● **Trecho**
A aceitação do evangelho da prosperidade foi impulsionada pelo fato de muitos adeptos enxergarem a religião institucional como corrupta, por vários motivos.
Há décadas, emissoras cristãs e missionários evangélicos levaram as ideias para o exterior, onde, segundo Anthea Butler, estudiosa de religião da Universidade da Pensilvânia, o evangelho da prosperidade tornou-se “superdimensionado”, especialmente na América Latina e na África, e depois retornou aos Estados Unidos com novas ondas de imigrantes. Os especialistas dizem que suas ideias estão tão difundidas na vida espiritual e secular que se tornaram o “evangelho do sonho americano”.
E poucos tiveram mais fé no sonho americano do que os imigrantes religiosos. Maria Perez, 53 anos, que emigrou da República Dominicana há 20 anos, estava levando sua neta em um carrinho de bebê para a igreja no centro de Allentown. Ela disse que votou em Trump porque acredita que Deus o escolheu para o sucesso econômico e político - uma crença ressaltada por ele ter sobrevivido a duas aparentes tentativas de assassinato, disse ela. O estilo de vida de Trump mostra que ele é super-rico, disse ela, descartando suas várias falências de negócios como momentos baixos em uma carreira em expansão.
Perez vai à igreja uma ou duas vezes por mês e sorriu ao falar sobre os pastores e figuras espirituais que ouve online todos os dias. “Eles me dão esperança de que Deus quer que nos saiamos bem aqui. E sei que Trump também quer que nos saiamos bem”.
Pion disse que criou uma empresa de caminhões bem-sucedida no primeiro mandato de Trump, que faturou US$ 500.000 em seu primeiro ano. Mas durante o mandato de Biden, disse Pion, o mercado e os preços da gasolina mudaram, a ponto de ele ter que vender seus dois caminhões e demitir três funcionários.
Quando Pion se tornou cidadão americano no ano passado, Castillo lhe deu um presente: um vídeo de IA que mostra um Trump gerado por computador dando os parabéns.

● **Enunciado 1**
Imprima a parte do trecho sobre o evangelho da prosperidade que vai de "Pion disse que" até "dando os parabéns.", incluindo ambos.

● **Material a processar**

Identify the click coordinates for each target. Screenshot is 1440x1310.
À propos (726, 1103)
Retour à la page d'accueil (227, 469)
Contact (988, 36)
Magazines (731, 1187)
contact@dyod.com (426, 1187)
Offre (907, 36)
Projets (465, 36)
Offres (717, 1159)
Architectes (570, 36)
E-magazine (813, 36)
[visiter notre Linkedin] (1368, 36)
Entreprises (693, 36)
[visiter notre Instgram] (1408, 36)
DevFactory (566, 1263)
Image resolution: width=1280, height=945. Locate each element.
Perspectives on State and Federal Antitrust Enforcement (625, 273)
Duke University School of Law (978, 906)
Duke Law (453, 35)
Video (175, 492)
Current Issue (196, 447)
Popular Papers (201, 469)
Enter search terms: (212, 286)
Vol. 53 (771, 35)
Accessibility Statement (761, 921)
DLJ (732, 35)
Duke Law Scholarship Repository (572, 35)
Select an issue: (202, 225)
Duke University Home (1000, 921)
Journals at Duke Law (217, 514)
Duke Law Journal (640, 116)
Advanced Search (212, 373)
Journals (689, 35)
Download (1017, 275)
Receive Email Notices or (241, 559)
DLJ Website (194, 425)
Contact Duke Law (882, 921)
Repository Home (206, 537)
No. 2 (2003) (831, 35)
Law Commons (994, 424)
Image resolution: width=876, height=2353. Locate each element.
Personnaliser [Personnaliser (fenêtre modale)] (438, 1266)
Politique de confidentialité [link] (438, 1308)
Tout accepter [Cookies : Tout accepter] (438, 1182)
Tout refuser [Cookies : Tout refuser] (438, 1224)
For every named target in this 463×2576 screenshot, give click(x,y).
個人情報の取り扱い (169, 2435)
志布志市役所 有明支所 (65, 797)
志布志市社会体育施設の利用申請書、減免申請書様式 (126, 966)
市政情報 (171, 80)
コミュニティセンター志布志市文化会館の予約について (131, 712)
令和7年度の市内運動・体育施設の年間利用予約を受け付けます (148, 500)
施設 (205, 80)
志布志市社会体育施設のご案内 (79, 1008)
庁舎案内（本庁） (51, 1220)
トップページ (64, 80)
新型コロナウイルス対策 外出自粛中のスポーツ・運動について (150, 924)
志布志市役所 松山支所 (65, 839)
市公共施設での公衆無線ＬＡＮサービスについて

● **Enunciado 2**
Reproduza sem alterações as linhas dos registros desde a linha que contém "No. 2 (2003) (831, 35)" até o final dos registros, incluindo as duas extremidades.

● **Resposta correta 1**
Pion disse que criou uma empresa de caminhões bem-sucedida no primeiro mandato de Trump, que faturou US$ 500.000 em seu primeiro ano. Mas durante o mandato de Biden, disse Pion, o mercado e os preços da gasolina mudaram, a ponto de ele ter que vender seus dois caminhões e demitir três funcionários.
Quando Pion se tornou cidadão americano no ano passado, Castillo lhe deu um presente: um vídeo de IA que mostra um Trump gerado por computador dando os parabéns.

● **Resposta correta 2**
No. 2 (2003) (831, 35)
Law Commons (994, 424)
Image resolution: width=876, height=2353. Locate each element.
Personnaliser [Personnaliser (fenêtre modale)] (438, 1266)
Politique de confidentialité [link] (438, 1308)
Tout accepter [Cookies : Tout accepter] (438, 1182)
Tout refuser [Cookies : Tout refuser] (438, 1224)
For every named target in this 463×2576 screenshot, give click(x,y).
個人情報の取り扱い (169, 2435)
志布志市役所 有明支所 (65, 797)
志布志市社会体育施設の利用申請書、減免申請書様式 (126, 966)
市政情報 (171, 80)
コミュニティセンター志布志市文化会館の予約について (131, 712)
令和7年度の市内運動・体育施設の年間利用予約を受け付けます (148, 500)
施設 (205, 80)
志布志市社会体育施設のご案内 (79, 1008)
庁舎案内（本庁） (51, 1220)
トップページ (64, 80)
新型コロナウイルス対策 外出自粛中のスポーツ・運動について (150, 924)
志布志市役所 松山支所 (65, 839)
市公共施設での公衆無線ＬＡＮサービスについて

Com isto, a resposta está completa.